Uitspraak
RECHTBANK Den Haag
ST. GESCHILLENCOMMISSIES VOOR CONSUMENTENZAKEN, te Den Haag,
Rechtbank Den Haag
In deze zaak heeft eiser, vertegenwoordigd door mr. K.J. de Rooij, een procedure aangespannen tot vernietiging van een bindend advies dat is gegeven door de Geschillencommissie. Dit bindend advies, gedateerd 29 mei 2024, verklaarde de Geschillencommissie zich onbevoegd, omdat eiser volgens hen geen consument is in de zin van hun reglement. Eiser verzoekt de rechtbank om het bindend advies te vernietigen, omdat het volgens hem gebrekkig is door schending van het motiveringsbeginsel en het beginsel van hoor en wederhoor. Daarnaast vraagt hij om als consument ontvankelijk te worden verklaard in de hervatting van de bindend advies procedure bij de Geschillencommissie.
In het incident vordert de Geschillencommissie dat de rechtbank de zaak verwijst naar de kantonrechter, omdat de waarde van de vordering lager is dan € 25.000. Eiser betwist deze stelling en stelt dat het niet om de onderliggende factuur gaat, maar om de vraag of hij als consument moet worden aangemerkt, wat een vordering van onbepaalde waarde betreft. De rechtbank heeft geoordeeld dat de vernietigingsvordering van eiser een waarde vertegenwoordigt van rond € 1.000, en dat er duidelijke aanwijzingen zijn dat deze waarde niet hoger is dan € 25.000. Daarom heeft de rechtbank besloten de zaak te verwijzen naar de kantonrechter.

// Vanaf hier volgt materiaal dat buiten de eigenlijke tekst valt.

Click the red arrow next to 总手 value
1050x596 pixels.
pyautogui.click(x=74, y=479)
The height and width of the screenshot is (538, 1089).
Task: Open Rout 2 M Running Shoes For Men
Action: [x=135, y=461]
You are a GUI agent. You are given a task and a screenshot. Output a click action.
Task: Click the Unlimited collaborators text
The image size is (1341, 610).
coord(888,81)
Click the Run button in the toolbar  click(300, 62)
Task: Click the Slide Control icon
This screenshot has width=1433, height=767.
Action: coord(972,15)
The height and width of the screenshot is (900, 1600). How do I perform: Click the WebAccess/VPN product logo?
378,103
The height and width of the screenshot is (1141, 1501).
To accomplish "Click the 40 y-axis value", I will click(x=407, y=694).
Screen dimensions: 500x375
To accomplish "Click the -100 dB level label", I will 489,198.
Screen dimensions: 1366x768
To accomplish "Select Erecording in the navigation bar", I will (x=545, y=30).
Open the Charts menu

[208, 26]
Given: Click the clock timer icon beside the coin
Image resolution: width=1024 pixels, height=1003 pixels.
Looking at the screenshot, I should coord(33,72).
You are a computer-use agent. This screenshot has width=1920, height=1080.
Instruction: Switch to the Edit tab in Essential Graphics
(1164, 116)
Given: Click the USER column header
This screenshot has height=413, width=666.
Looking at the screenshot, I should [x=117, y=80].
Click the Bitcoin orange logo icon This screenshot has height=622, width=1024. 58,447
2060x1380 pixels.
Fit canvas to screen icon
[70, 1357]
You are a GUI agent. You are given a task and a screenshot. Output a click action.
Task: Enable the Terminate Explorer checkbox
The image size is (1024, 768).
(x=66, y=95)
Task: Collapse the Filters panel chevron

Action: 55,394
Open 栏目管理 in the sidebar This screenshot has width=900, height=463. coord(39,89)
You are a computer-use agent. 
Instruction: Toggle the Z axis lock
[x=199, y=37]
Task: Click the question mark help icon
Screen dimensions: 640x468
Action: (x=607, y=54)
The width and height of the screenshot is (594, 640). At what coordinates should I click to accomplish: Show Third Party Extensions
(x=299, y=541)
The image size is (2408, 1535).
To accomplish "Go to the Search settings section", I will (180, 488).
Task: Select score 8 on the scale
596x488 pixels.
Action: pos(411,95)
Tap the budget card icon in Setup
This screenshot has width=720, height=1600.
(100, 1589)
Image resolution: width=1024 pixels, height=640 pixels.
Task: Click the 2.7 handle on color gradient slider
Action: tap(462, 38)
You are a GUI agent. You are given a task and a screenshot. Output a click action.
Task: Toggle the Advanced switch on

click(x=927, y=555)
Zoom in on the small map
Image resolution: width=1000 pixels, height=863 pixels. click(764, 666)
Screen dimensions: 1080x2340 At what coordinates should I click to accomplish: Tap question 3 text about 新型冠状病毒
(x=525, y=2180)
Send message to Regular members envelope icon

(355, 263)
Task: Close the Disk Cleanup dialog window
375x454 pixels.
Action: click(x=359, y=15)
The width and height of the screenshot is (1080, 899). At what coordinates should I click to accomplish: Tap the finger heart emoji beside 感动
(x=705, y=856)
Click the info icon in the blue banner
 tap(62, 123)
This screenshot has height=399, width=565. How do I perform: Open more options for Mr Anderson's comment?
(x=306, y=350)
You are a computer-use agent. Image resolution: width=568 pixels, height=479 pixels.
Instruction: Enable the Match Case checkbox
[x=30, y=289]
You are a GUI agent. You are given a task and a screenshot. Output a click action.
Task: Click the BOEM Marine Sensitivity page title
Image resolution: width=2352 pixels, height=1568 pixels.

De rechtbank heeft de zaak verwezen naar de rolzitting van de kamer voor kantonzaken op 14 mei 2025, en partijen zijn erop gewezen dat zij niet meer verplicht zijn om zich door een advocaat te laten vertegenwoordigen. Tevens is aangegeven dat het griffierecht zal worden verlaagd en dat teveel betaald griffierecht zal worden teruggestort.